Understanding the disorder to order transitions in block copolymers: How do complex phases nucleate?
Block copolymers are known to self-assemble into a multitude of phases with vastly different geometries, depending on the ordering of its molecules. Due to their highly regular patterns, these phases find use in applications ranging from high-surface area separation membranes, to catalysts, solar cells, and energy storage devices. In order to tap into the unique properties of the different phases, we need to be able to design and control its formation. This requires a deeper understanding of the mechanisms through which it self-assembles.
Order Parameters (OP) are variables used to track the changes occurring in the system as it transitions from disorder to order. Often times, the definition of an optimal OP is highly nontrivial especially for complex systems like block copolymers, and there exists a need to develop simple and general strategies for identifying known phase transitions.

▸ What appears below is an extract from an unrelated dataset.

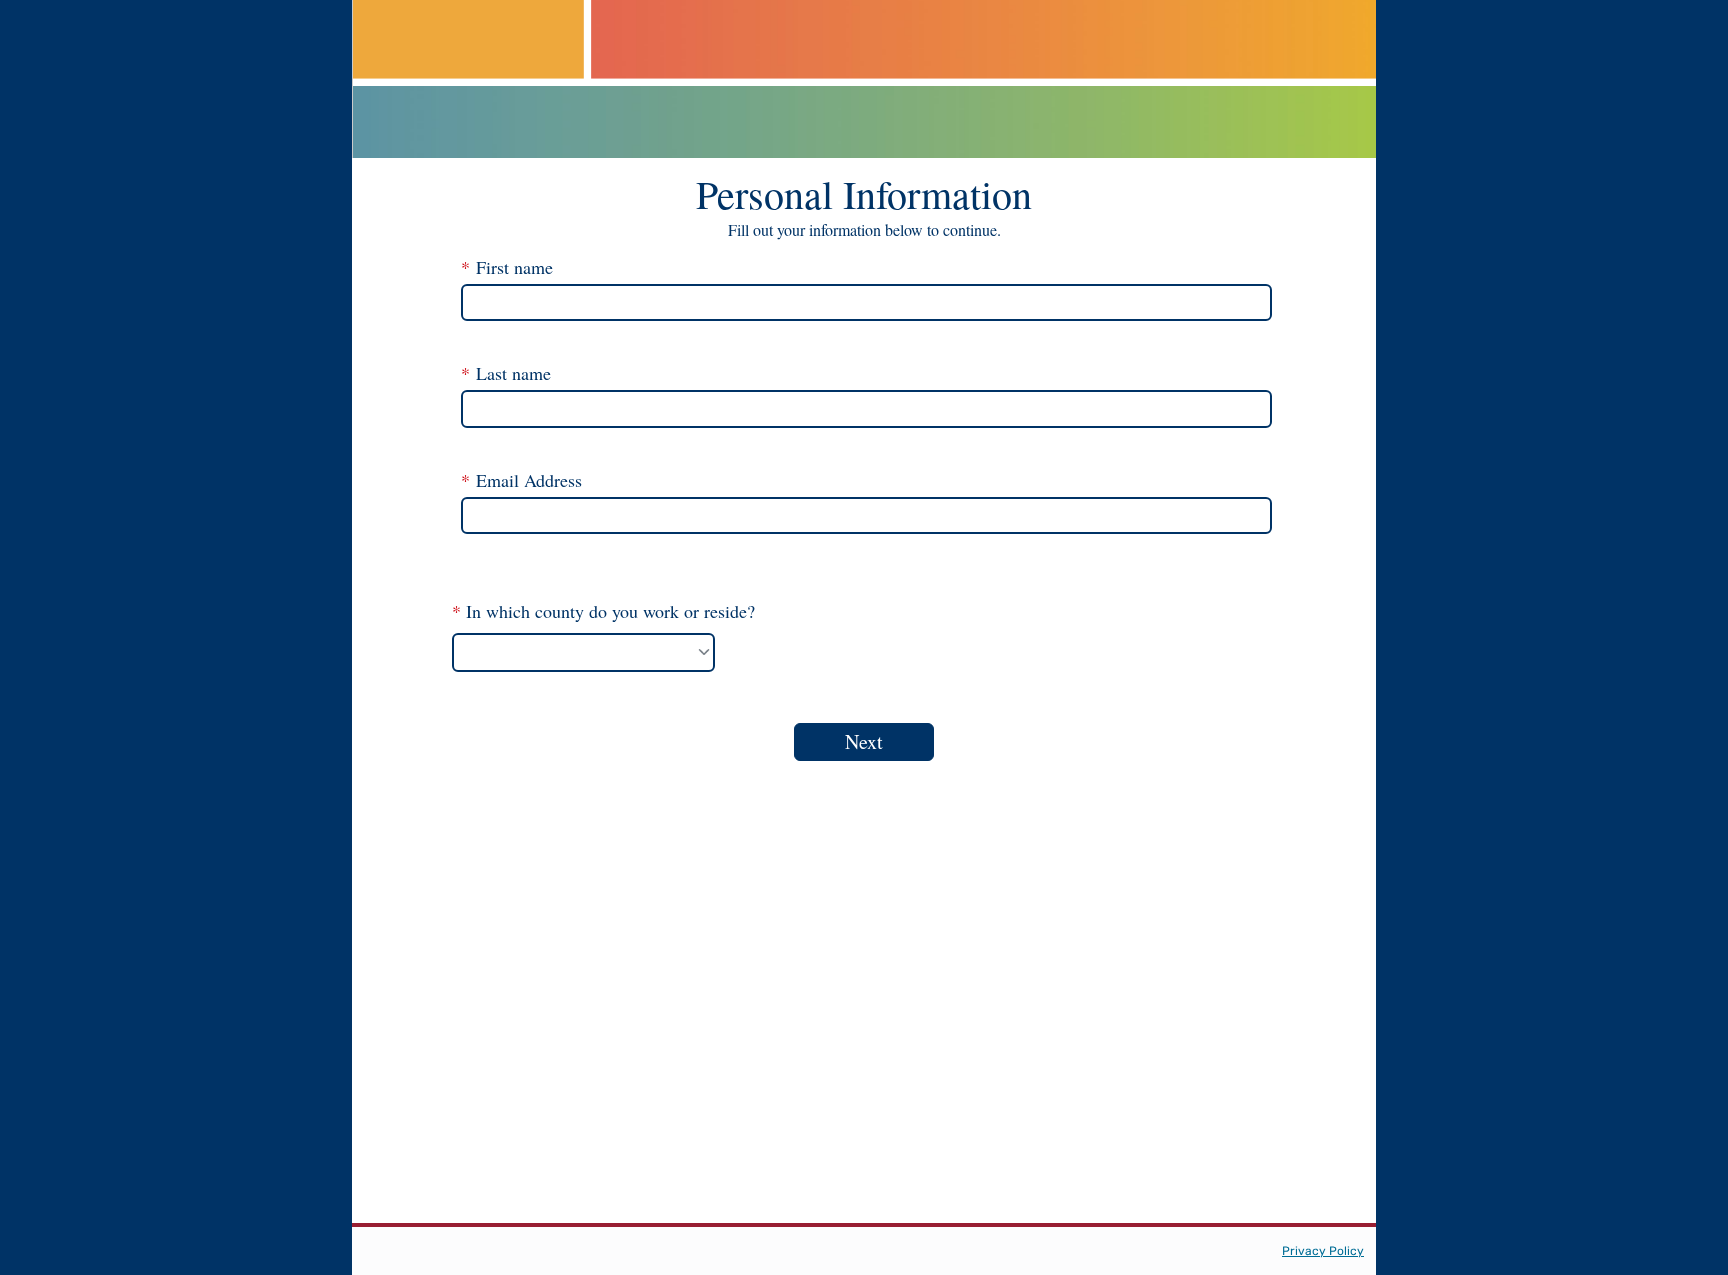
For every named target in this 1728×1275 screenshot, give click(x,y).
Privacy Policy (1323, 1251)
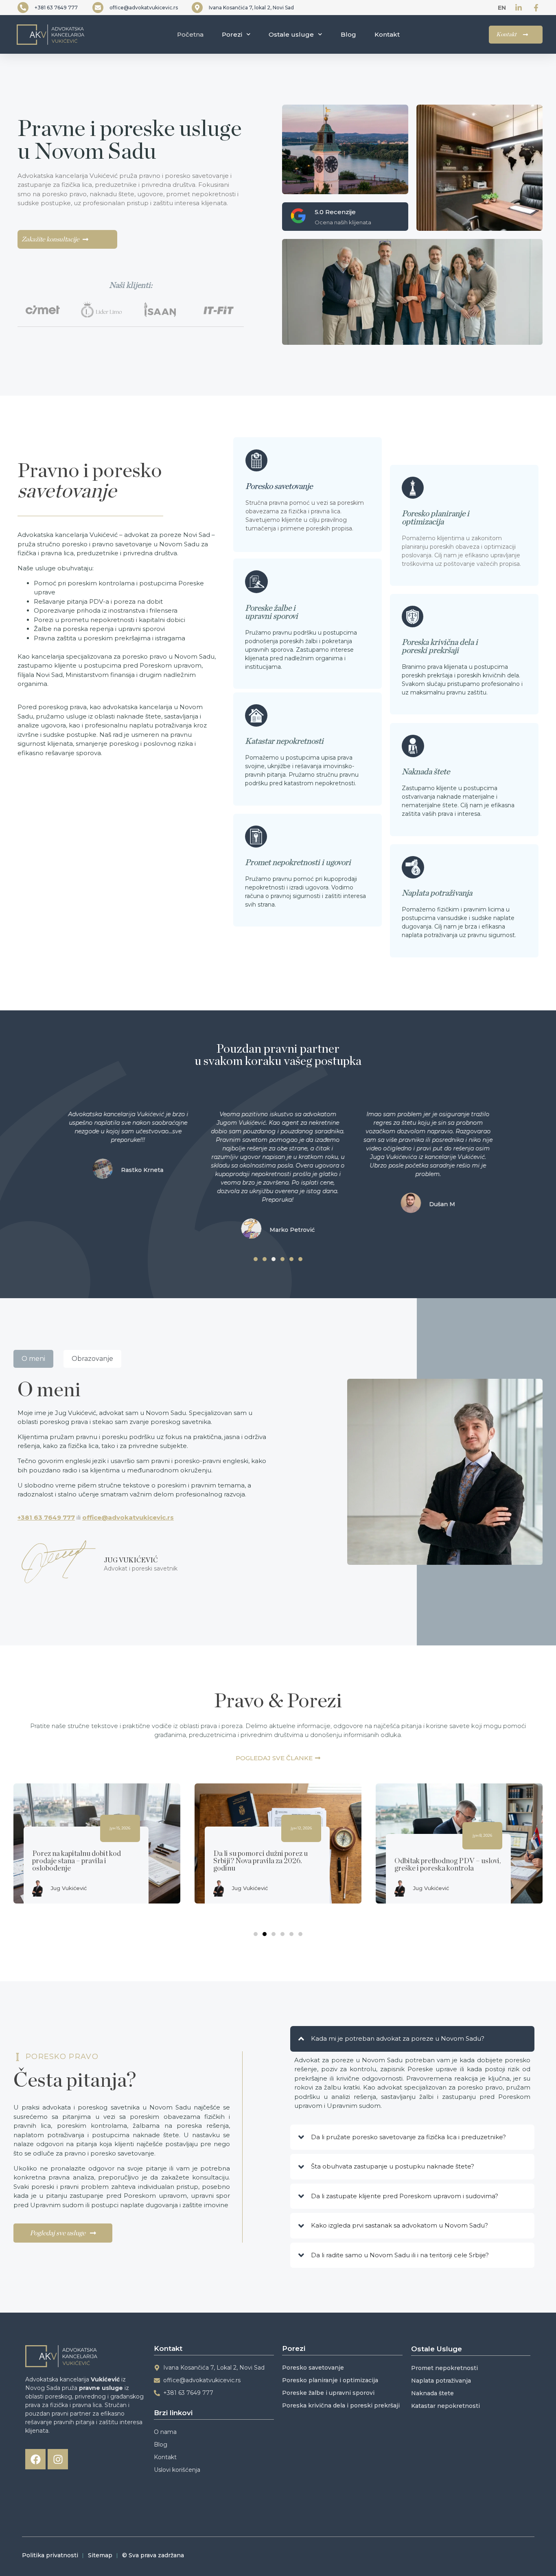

In this talk, I will discuss a pattern recognition-based framework that we developed to track the kinetics of order-disorder phase transitions in common block copolymer systems. The OP framework was also found to be a suitable tool to map the free energy landscapes of a system undergoing this phase transition.
The proposed framework can potentially be improved by incorporating machine learning techniques to automatically detect incipient structural patterns as they form. Much of my ongoing work is thus centered around this idea and I’ll briefly discuss the various methods, that we believe would make our OP framework applicable to a much broader range of materials.